2006-06-16 Thread Joe Lee
I thought I share this with you all. I have been looking into XEN lately 
and someone has developed a GUI-Frontend for it. Here's the link below 
showing images for the GUI interface to manage xen. A similar type GUI 
interface could be done for QEMU.

I wonder want programming tool used for it.

http://sourceforge.net/projects/xenman/
http://sourceforge.net/project/screenshots.php?group_id=168929
http://sourceforge.net/project/screenshots.php?group_id=168929&ssid=35194
http://sourceforge.net/project/screenshots.php?group_id=168929&ssid=35193
http://sourceforge.net/project/screenshots.php?group_id=168929&ssid=35191
http://sourceforge.net/project/screenshots.php?group_id=168929&ssid=35190




Kevin F. Quinn wrote:

On Thu, 15 Jun 2006 16:17:09 -0500
John Morris <[EMAIL PROTECTED]> wrote:

  

On Thu, 2006-06-15 at 09:18, Joe Lee wrote:



I appreciate the effort that some are making to develop a GUI for
QEMU - There's a few project I see that trying to achieve this.
But, I wish they all could come together and work together to
develop a nice GUI. I would like to see a sub-project exist in the
QEMU site so all can come and contribute to that effort.
  

Geez, why not ask for world peace while you are at it.  One GUI?  So
which toolkit?  Pick Gtk and watch the K folk whine.  Ok, so KDE it
is. Oops, now the Gnomes are all over ya.  And of course since I
suspect a non-trivial percentage of QEMU users are on Windows,
Solaris, etc. they ain't gonna like either of those choices much.
============
Goal 1
In the thread, which program does Joe Lee say could get a similar GUI interface?
The thread and the rows after it were gathered from unrelated sources.
============
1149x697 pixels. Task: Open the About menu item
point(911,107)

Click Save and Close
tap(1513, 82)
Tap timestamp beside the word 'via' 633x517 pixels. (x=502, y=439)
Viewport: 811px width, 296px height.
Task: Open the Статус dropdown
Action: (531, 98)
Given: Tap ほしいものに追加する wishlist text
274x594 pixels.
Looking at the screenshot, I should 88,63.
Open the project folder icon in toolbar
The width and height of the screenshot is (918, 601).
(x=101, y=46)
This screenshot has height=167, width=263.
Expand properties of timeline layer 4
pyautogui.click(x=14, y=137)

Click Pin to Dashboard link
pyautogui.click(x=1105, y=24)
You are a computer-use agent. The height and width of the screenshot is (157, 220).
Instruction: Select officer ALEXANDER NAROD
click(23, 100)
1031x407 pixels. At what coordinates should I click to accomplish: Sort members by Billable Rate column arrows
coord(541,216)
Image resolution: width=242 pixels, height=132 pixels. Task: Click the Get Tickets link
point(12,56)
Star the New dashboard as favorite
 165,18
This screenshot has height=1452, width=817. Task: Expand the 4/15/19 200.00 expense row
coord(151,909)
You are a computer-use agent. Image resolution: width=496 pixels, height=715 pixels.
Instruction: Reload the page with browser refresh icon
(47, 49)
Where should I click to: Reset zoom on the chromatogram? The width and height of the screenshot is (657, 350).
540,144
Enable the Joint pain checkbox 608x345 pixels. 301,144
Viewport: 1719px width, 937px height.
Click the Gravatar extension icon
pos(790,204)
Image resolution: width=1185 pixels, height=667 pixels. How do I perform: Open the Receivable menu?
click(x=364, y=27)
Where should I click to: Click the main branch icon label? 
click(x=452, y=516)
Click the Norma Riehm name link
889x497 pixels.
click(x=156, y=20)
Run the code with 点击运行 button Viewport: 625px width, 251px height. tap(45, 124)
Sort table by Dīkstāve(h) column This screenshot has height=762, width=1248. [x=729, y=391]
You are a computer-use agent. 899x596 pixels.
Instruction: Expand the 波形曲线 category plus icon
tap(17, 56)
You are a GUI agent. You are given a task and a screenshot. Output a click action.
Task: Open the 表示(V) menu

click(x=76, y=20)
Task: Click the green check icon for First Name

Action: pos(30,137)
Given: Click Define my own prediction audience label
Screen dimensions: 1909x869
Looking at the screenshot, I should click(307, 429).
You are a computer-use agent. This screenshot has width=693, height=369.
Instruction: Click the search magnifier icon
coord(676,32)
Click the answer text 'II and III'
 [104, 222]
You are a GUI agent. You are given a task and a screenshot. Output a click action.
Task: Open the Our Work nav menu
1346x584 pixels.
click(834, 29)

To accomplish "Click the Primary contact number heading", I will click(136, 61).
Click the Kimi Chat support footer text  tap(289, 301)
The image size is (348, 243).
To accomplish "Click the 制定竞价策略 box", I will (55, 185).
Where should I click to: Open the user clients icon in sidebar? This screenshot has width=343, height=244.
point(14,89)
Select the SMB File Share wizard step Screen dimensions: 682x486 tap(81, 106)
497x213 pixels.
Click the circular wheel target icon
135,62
============
Goal 2
Rewrite the rows from the line containing "The image size is (348, 243)." through the last row, both ends included, with the requests kept as they are. Shift every coordinate in the answers by adding 5 to it.

Written solution 1
QEMU

Written solution 2
The image size is (348, 243).
To accomplish "Click the 制定竞价策略 box", I will (60, 190).
Where should I click to: Open the user clients icon in sidebar? This screenshot has width=343, height=244.
point(19,94)
Select the SMB File Share wizard step Screen dimensions: 682x486 tap(86, 111)
497x213 pixels.
Click the circular wheel target icon
140,67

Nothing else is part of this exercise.